Die Ungleichbehandlung bei der Einführung der Maßnahmen gegen die Corona-Pandemie sollte bei der Lockerung nicht wiederholt werden. In Stuttgart zum Beispiel wurden ab dem 13. März zunächst Versammlungen und Veranstaltungen in Kultur-, Sport- und Freitzeitstätten untersagt, ergänzend erfolgte am 17. März das Verbot von Versammlungen in Kirchen, Synagogen, Moscheen und die Zusammenkünfte anderer Glaubensgemeinschaften.

**AUFGELISTETE EINTRÄGE**:
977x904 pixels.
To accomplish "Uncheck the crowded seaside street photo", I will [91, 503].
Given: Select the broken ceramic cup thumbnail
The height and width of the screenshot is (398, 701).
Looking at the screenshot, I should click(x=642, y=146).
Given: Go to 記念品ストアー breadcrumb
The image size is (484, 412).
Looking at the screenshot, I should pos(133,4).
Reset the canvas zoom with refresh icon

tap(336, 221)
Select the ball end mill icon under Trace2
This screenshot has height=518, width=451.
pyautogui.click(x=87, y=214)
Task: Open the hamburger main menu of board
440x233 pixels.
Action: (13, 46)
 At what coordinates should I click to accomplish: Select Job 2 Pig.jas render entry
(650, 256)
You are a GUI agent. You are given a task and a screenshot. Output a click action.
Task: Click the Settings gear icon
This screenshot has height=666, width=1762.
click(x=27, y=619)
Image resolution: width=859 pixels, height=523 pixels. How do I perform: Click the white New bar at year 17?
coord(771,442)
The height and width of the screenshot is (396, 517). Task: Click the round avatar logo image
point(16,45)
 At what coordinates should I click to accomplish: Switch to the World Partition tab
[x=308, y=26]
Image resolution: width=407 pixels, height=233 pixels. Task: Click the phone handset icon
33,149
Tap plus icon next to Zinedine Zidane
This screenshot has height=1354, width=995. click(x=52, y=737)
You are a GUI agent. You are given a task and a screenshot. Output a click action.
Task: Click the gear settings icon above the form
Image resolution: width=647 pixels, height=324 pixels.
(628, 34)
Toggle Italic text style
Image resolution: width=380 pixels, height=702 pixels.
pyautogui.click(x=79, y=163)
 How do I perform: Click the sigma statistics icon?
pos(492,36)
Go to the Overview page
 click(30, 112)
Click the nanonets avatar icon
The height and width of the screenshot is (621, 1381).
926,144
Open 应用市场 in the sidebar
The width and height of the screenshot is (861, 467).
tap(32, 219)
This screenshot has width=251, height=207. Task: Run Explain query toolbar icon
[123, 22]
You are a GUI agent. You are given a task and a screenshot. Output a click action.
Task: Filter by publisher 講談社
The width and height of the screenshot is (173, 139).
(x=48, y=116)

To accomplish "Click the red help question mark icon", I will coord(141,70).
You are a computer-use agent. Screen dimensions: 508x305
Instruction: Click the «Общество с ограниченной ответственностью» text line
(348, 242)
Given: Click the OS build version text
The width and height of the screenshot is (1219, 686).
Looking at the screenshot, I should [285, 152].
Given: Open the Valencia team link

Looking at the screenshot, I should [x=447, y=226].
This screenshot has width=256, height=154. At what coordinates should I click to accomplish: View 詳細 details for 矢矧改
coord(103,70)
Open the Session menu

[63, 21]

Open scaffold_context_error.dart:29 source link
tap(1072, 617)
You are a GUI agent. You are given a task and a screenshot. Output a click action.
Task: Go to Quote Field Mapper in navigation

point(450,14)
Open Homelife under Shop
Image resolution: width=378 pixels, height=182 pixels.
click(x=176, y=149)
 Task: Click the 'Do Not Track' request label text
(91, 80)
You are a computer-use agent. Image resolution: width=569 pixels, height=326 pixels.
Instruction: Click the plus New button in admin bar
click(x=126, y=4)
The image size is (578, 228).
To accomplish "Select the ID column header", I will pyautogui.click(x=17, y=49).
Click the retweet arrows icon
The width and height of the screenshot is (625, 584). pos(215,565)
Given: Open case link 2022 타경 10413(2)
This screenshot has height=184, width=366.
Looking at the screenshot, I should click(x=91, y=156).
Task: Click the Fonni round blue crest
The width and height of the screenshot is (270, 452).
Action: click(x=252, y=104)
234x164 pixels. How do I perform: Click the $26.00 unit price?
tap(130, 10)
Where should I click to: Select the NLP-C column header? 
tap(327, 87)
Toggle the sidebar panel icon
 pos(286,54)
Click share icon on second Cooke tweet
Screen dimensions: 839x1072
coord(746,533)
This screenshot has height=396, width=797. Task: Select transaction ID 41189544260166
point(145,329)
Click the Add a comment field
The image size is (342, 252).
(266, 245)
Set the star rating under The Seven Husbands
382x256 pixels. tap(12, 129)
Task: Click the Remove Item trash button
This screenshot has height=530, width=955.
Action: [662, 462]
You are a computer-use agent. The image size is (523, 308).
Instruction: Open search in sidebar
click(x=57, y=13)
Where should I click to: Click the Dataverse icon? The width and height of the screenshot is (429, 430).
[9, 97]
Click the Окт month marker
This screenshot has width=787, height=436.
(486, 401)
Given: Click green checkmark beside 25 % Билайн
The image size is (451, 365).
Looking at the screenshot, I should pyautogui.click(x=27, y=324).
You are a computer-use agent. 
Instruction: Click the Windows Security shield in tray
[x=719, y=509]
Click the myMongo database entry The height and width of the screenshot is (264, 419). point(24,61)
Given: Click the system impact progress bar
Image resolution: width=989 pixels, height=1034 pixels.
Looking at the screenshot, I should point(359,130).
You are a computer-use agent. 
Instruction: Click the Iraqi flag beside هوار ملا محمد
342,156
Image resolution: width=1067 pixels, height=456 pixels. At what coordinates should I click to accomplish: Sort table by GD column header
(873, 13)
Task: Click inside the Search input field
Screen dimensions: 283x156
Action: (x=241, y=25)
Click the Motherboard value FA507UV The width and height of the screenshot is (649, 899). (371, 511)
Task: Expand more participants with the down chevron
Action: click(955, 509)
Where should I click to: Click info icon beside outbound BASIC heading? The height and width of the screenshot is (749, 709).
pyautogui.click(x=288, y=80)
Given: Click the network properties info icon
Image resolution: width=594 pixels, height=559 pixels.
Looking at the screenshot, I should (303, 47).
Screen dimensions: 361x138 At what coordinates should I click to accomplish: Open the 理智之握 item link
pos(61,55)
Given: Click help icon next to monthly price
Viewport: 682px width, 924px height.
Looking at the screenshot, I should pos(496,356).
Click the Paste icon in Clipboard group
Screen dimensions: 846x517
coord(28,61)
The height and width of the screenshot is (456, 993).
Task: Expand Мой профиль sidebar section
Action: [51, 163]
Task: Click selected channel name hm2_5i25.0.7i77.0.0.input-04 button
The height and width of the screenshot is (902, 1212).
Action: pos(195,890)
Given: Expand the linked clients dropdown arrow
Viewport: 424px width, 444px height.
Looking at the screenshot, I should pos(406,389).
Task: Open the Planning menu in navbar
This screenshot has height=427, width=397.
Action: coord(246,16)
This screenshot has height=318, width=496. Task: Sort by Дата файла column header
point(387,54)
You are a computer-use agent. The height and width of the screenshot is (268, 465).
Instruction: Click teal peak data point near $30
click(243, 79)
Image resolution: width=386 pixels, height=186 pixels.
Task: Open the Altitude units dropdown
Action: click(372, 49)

**ZU LÖSENDE AUFGABEN**:
[1] Beantworte zum Textauszug über die Corona-Maßnahmen in Stuttgart diese Fragen:
(a) Was sollte bei der Lockerung nicht wiederholt werden?
(b) Ab welchem Datum wurden in Stuttgart zunächst Versammlungen und Veranstaltungen untersagt?
(c) Wann kam das Verbot von Versammlungen in Kirchen, Synagogen und Moscheen hinzu?
[2] Setze den Textauszug über die Corona-Maßnahmen in Stuttgart nach seinem letzten Satz fort.
Die Zeilen spielen hierbei keine Rolle.

**LÖSUNGEN**:
[1]
(a) Die Ungleichbehandlung bei der Einführung der Maßnahmen gegen die Corona-Pandemie.
(b) Ab dem 13. März.
(c) Am 17. März.

[2]
Das Corona-Virus macht keine Unterschiede – und der Staat sollte das auch nicht tun. Menschenansammlungen, zum Beispiel beim Starkbierfest am 8. März in Mitterteich (Oberpfalz/Bayern) oder bei einer Karnevalsveranstaltung Ende Februar in Heinsberg/Nordrhein-Westfalen bildeten Hotspots für die Verbreitung des Virus. Teilnehmer waren zuvor bei Ski- und Partywochenenden in Österreich und Südtirol gewesen und hatten von den Epizentren dort das Virus mitgebracht und dann weiter verbreitet.

Besonders häufig waren religiöse Treffen und Kirchen an der Verbreitung beteiligt: Die Shincheonji-Kirche in Südkorea, die fast im Alleingang für den dortigen COVID-19-Ausbruch ab Mitte Februar verantwortlich war, ein am 17. Februar beginnendes fünftägiges Evangelikalen-Treffen in Mulhouse/Elsass, ein Kirchenkonzert am 1. März im Hohenlohekreis, Hochzeitsfeiern in abgeschotteten chassidisch-jüdischen Gemeinden in New York.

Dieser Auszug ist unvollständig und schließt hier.